The irascible Robin Miller reports that a shocking number of drivers are walking around looking dazed and confused because they are, for now, rideless.

Many other sources like this one say that Nov. 17 -- the day after the N-word season mercifully comes to an end, finally  --  will be BLACK MONDAY for N-word with a ton of people laid off.

Why? Aside from potential sponsors hacking their marketing budgets to the bone, the return on investment of racing sponsorship is more dicey than ever.

IndyCar's return on investment hasn't penciled out for a long time if you really take an anal accountant look at it. $5 million to be a big-dog sponsor and get 1.0 TV ratings at the most. Voodoo ROI at best. Open-wheelers hoped unification would help boost interest (and therefore ROI) but a 1.0 rating is a 1.0 rating, no matter how you look at it.

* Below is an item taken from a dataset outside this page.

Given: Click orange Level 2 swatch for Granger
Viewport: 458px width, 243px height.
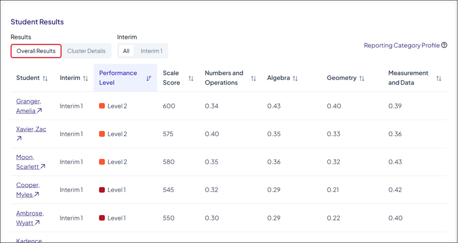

N-word did a couple of things. They let the cost to compete get INSANE -- much more than the IRL -- and they gave in to the thinking that if some is good, a ton more is better! In an effort to milk every last dollar out of fans, N-word expanded its schedule and added in the artificial Race for the Chase playoffs. Even hard-core race fans can't keep it up 42 weeks out of the year, let alone pay ever-increasing ticket prices. The results have been empty seats at tracks and falling fan interests.

I would also add, as an open-wheel partisan, that the quality of the N-word on-track product is crap, as evidenced by the most-recent Festival of Red Flags. This race lasted an estimated 19 hours, featured TWO red flags, including one caused by two cars that appeared to be humping each other. The race was so long that ABC finally gave N-word the IRL treatment  -- moved the marathon from ABC to ESPN2 to make way for America's Funniest Home Videos. (I'm not making that up.)

Oh, how the mighty have fallen.

Bottom line is even if racing did everything right, it would be tough, given consumers' mass decision to stop spending money.